Eptinezumab for the treatment of migraine

ABSTRACT

Introduction

Migraine is one of the most common illnesses in the world, with severe economical and subjective implications. Nowadays specific and nonspecific drugs are used for migraine chronic therapy, but a portion of patients have no benefit from these administrations. CGRP receptor antagonists are a good preventive treatment for episodic and chronic migraine.

Areas covered

This article reviews both preclinical and clinical studies on eptinezumab as a potential preventive therapy for migraine, as well as pharmacokinetic and pharmacodynamic features. Thus, it summarizes safety and tolerability data based on human studies.

Expert opinion

Eptinezumab had good results in several trials, making this molecule a promising migraine preventive drug. Although preclinical and clinical studies showed a significant efficacy, there are no data on the use of Eptinezumab during pregnancy or breastfeeding. There are still some knowledge limits about its pharmacokinetics and metabolism. This is a matter of concern that should be addressed in future studies.

KEYWORDS:

• ALD – 403
• calcitonin gene-related peptide
• cgrp
• migraine prevention
• migraine prophylaxis
• monoclonal antibodies

Article highlights

• Calcitonin gene-related peptide (CGRP) plays a central role in cerebral and extracerebral blood vessels vasodilatation and in neurogenic inflammation, which are fundamental steps in the migraine cascade

• The two pillars of the pharmacological therapy of migraine are the acute and preventive treatments, the former recommended in any episode in any patient while prophylaxis is recommended for patients suffering more than 4 attacks/days of headache per month.

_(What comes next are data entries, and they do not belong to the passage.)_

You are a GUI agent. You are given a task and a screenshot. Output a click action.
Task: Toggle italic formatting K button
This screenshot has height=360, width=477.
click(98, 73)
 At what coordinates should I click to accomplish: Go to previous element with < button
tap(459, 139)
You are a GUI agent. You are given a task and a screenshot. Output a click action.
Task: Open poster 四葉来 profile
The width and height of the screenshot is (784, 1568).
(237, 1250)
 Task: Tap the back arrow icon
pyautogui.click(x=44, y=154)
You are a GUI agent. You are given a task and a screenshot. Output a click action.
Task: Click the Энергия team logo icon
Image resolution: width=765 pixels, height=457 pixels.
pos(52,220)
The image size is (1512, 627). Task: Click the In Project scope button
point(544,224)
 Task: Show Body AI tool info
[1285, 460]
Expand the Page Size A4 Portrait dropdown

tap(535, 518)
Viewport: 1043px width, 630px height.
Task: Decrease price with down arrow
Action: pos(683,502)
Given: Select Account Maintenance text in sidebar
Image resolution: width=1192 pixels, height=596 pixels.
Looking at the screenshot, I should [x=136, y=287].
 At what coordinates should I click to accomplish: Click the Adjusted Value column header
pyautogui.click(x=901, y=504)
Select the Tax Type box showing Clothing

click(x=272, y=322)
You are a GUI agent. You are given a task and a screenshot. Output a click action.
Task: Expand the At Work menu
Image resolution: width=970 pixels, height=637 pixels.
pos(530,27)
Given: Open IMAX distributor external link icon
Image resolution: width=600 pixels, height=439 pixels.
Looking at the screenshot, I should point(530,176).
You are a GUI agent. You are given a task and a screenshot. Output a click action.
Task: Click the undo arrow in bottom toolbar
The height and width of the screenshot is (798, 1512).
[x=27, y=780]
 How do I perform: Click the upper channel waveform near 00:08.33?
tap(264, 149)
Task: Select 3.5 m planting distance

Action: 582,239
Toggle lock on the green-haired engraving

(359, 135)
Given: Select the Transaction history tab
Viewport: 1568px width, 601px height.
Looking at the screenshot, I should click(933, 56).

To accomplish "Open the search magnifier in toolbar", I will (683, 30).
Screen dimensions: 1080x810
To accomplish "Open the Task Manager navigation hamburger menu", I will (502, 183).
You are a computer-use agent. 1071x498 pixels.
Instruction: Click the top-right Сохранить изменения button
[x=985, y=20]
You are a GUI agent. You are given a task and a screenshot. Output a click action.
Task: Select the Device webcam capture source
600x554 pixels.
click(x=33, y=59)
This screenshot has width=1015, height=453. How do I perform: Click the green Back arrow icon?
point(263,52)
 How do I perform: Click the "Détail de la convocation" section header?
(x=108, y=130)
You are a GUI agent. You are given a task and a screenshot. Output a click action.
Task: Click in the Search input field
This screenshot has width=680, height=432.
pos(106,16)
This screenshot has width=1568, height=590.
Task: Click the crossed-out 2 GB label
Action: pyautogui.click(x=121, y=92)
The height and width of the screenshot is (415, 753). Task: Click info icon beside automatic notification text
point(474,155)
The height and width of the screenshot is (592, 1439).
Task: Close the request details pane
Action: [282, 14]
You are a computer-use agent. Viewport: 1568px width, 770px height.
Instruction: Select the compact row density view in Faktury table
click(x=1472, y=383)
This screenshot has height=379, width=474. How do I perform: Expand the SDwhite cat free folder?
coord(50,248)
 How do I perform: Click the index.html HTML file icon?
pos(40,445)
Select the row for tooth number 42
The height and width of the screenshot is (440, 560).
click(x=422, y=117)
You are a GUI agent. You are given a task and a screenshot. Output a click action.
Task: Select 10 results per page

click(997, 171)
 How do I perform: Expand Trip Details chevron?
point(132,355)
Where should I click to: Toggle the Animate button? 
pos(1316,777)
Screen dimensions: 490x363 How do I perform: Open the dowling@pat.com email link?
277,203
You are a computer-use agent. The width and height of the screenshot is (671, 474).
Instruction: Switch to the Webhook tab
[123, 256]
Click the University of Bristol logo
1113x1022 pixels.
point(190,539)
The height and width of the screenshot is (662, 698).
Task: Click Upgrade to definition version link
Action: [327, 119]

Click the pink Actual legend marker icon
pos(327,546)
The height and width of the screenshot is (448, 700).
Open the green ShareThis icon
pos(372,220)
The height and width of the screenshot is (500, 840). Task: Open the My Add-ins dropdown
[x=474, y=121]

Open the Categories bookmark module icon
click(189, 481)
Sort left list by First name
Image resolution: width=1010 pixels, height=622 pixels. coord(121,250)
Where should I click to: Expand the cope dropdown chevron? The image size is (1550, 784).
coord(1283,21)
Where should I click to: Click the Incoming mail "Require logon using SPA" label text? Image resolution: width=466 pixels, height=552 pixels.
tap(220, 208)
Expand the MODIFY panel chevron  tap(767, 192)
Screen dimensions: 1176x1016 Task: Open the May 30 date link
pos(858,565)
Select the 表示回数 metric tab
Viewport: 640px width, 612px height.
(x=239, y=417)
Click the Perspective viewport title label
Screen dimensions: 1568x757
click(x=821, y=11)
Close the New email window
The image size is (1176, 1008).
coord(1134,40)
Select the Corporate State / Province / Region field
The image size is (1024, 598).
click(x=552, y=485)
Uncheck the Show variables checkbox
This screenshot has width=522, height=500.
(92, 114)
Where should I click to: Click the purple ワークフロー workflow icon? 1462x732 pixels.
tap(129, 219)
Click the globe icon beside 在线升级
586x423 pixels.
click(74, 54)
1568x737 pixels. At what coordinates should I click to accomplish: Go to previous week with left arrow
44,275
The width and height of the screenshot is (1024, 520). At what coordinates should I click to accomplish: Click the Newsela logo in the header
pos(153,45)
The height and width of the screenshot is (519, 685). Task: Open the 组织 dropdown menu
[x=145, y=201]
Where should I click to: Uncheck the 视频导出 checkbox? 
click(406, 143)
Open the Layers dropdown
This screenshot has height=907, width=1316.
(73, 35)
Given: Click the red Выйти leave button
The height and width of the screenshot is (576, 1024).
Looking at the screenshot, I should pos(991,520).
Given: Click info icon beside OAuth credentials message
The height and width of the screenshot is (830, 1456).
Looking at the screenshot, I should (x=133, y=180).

• Phase 2 and phase 3 clinical trials demonstrated the efficacy of eptinezumab, an anti-CGRP monoclonal antibody, administered as a single IV infusion for the preventive treatment of episodic migraine and chronic migraine.

• Treatment with eptinezumab demonstrated acceptable safety and tolerability across doses as compared to placebo, with no apparent dose-related trend in the nature, frequency, or severity of treatment-emergent adverse events.

• The efficacy, combined with the lack of dose titration, quarterly administration, and favorable side effect profile, may improve adherence and long-term outcomes compared with currently available preventive treatments.

This box summarizes key points contained in the article.

Declaration of interest

A Afro-American has received personal fees for advisory boards and speaker honoraria from Allergan, Eli Lilly, Novartis and Teva. P Martelletti has received personal fees from advisory boards as well as research and educational grants to the University Department from Allergan, Eli Lilly, Novartis and Teva. Apart from those disclosed, the authors have no other relevant affiliations or financial involvement with any organization or entity with a financial interest in or financial conflict with the subject matter or materials discussed in the manuscript.

Reviewer disclosures

Peer reviewers on this manuscript have no relevant financial relationships or otherwise to disclose.